Tess Rothschild was an early friend of the Independent, writes James Fergusson. She saw immediately the possibilities of the new newspaper, and was enthusiastic in her advice if, as always, tentative in its delivery. She wryly enjoyed playing the game of matching obituarist to subject, but was down-to-earth on questions such as where the television listings should be sited. Editors ignore these questions at their peril.

Tess lived so long in the shadow of the formidable Victor that her own peculiar virtues often went unrecognised. She was, those who knew said, as intelligent as he was, but she was diffident and submissive where he could be ferocious and assertive; and where he had a deliberate charm and the extraordinary confidence of his name and wealth she had a gentleness and an open curiosity which endeared her as a friend to many.

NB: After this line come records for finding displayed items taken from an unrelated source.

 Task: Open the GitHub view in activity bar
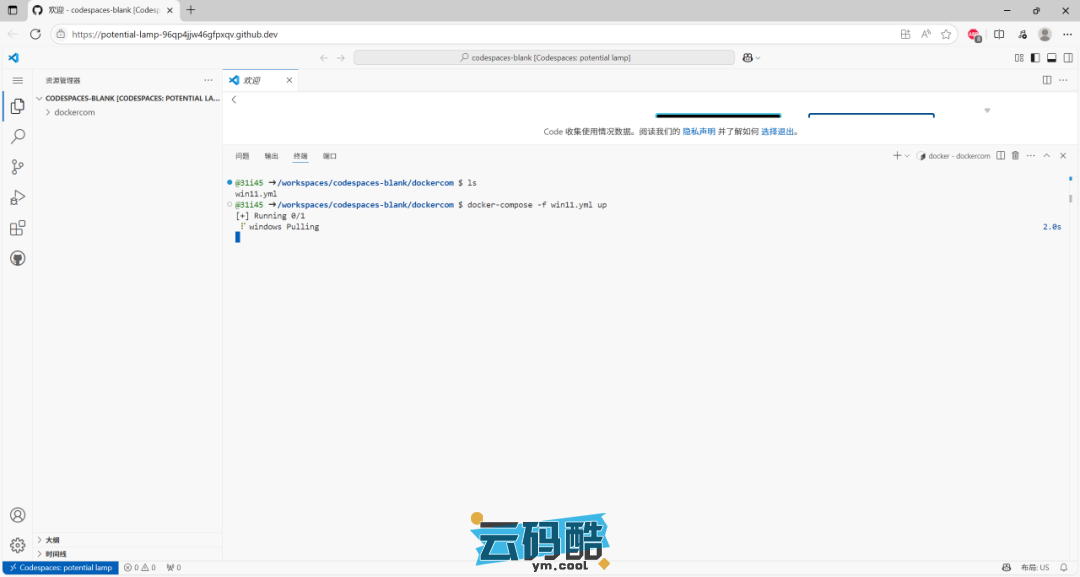click(17, 258)
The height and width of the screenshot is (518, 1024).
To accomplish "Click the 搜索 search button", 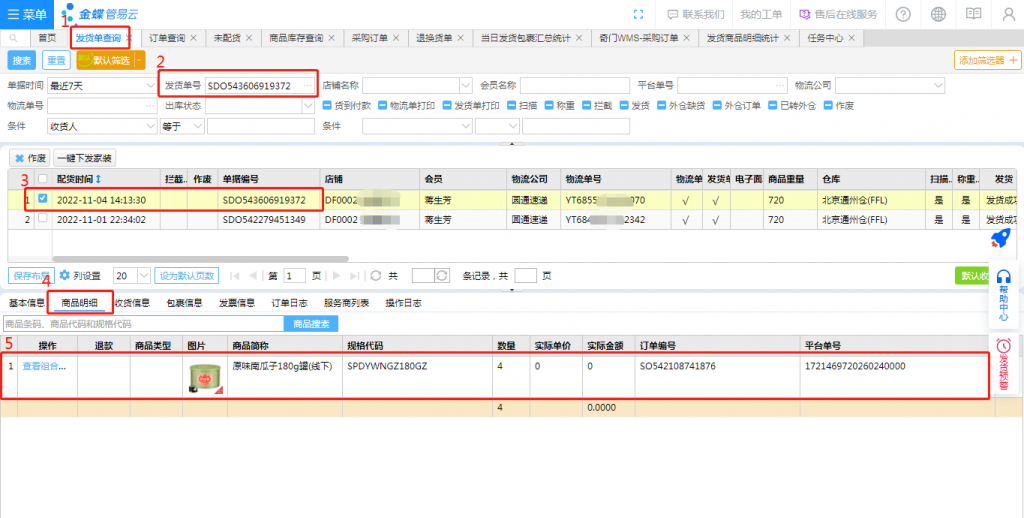I will click(22, 60).
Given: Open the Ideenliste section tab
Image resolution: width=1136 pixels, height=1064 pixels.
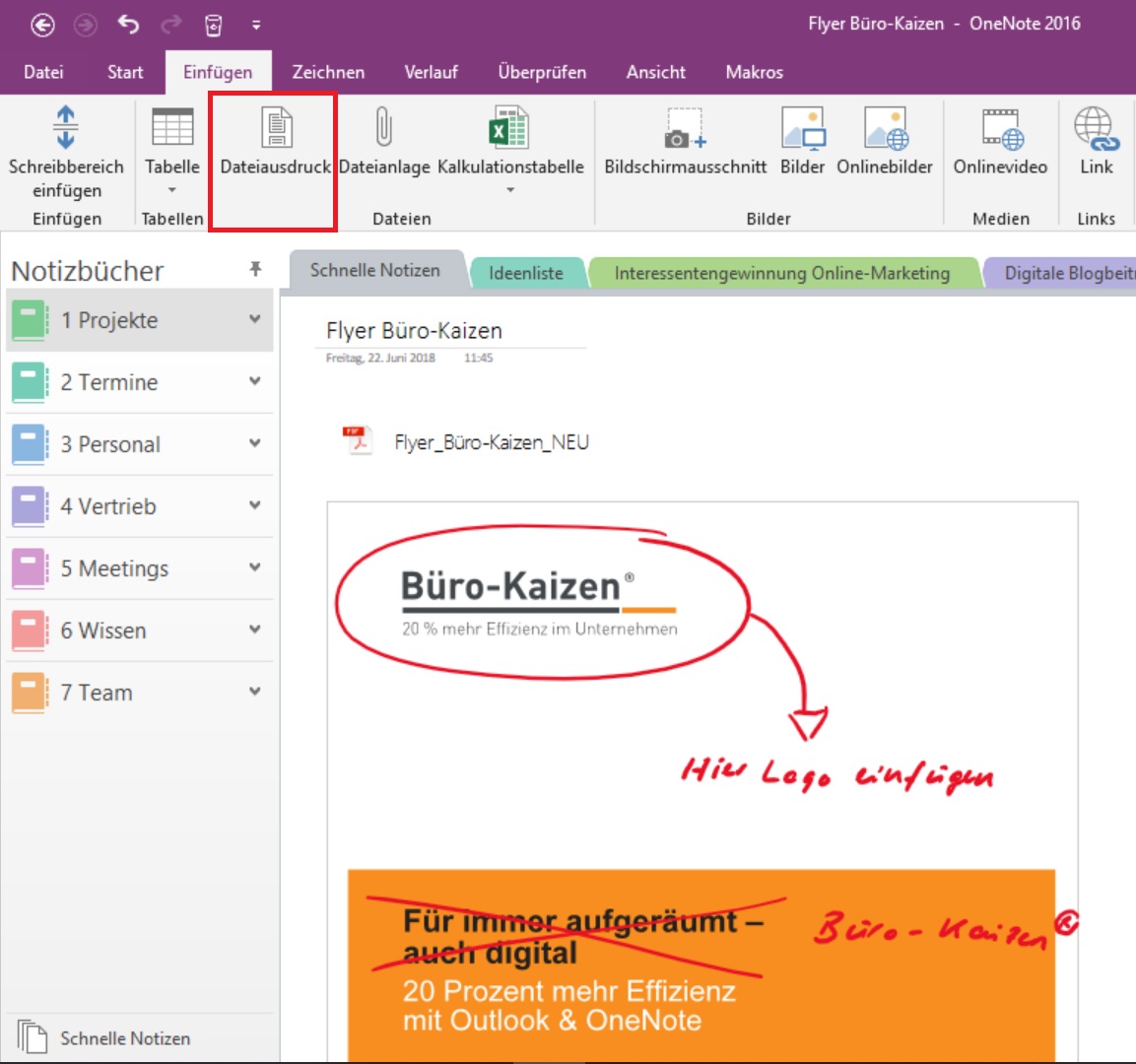Looking at the screenshot, I should pos(526,273).
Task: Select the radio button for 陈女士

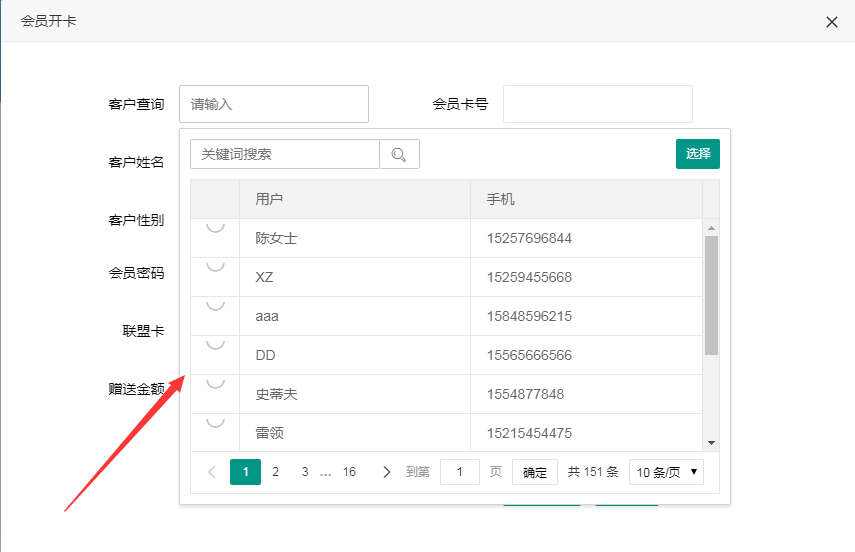Action: click(x=215, y=227)
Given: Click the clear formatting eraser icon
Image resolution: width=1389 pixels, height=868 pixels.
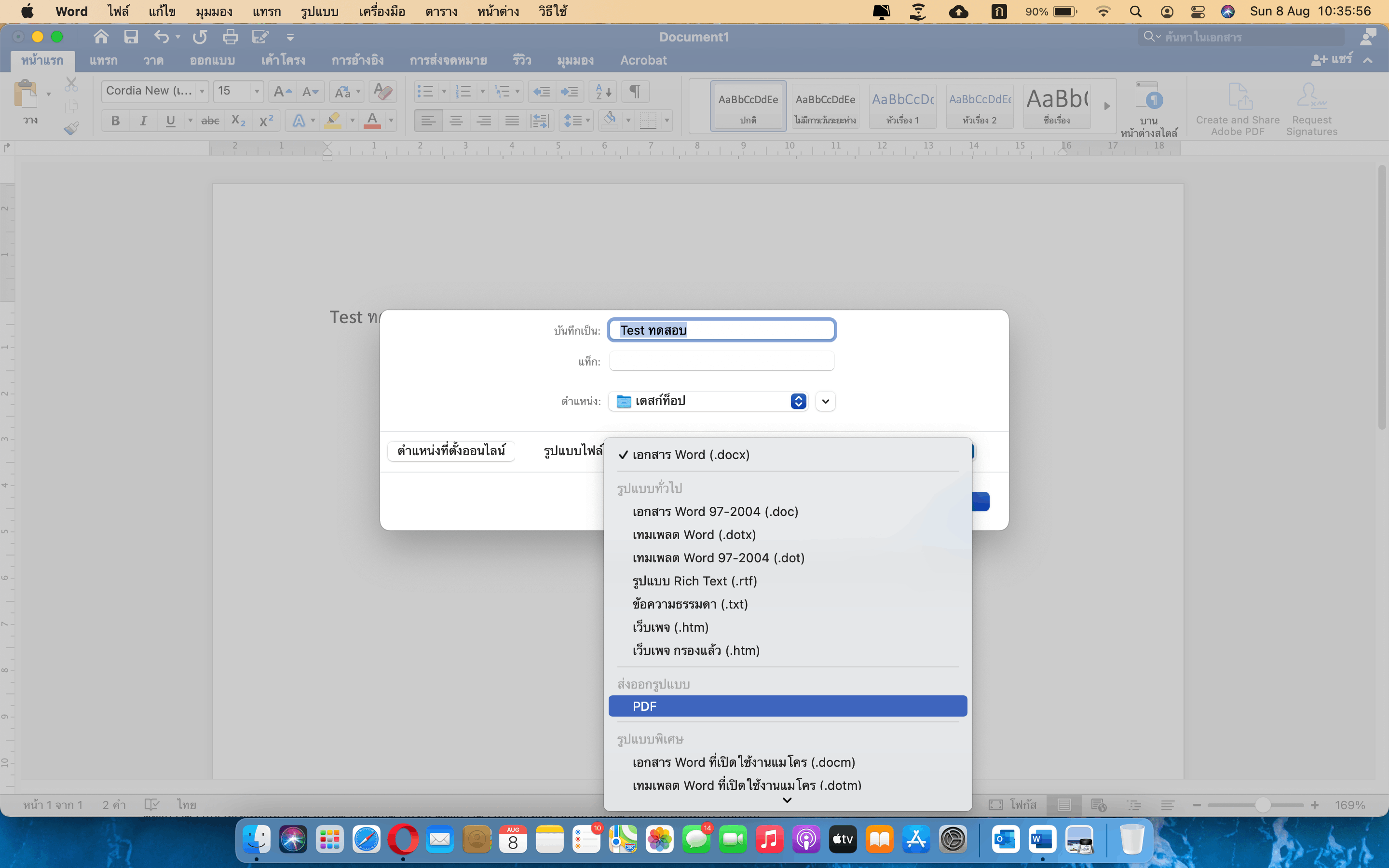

Her curiosity extended to her grandchildren, to whom she was devoted. She viewed them with amiable puzzlement, as though they were animals in the wild. She was not sure what they might do next, but she was keen to watch and see. The histrionic activities of the eldest of them, Kate, who would put on a play for her at the drop of a hat, she found particularly pleasing.

An 80th birthday for others might have been the occasion for a large party. Instead she spent hers last year quietly in Suffolk with two of her children and was horrified by having to blow out candles on a cake. She was teased then into some rare confessions of autobiography, about her childhood and Bedales, about the Bloomsberries of her youth and working for Jonathan Cape before the war; about entering Paris (as a member of the counter- intelligence group, she was one of the first women to do so) with the Allied forces after the liberation.

Victor Rothschild records in one of his books the step-by-step dismantling of a bomb masquerading as a crate of onions. Tess herself was appointed MBE for throwing a bomb off a bridge. But she didn't tell that story.

Teresa Georgina Mayor, wartime intelligence officer: born London 10 September 1915; married 1946 Victor, third Baron Rothschild (died 1990; one son, two daughters, and one son deceased); died London 29 May 1996.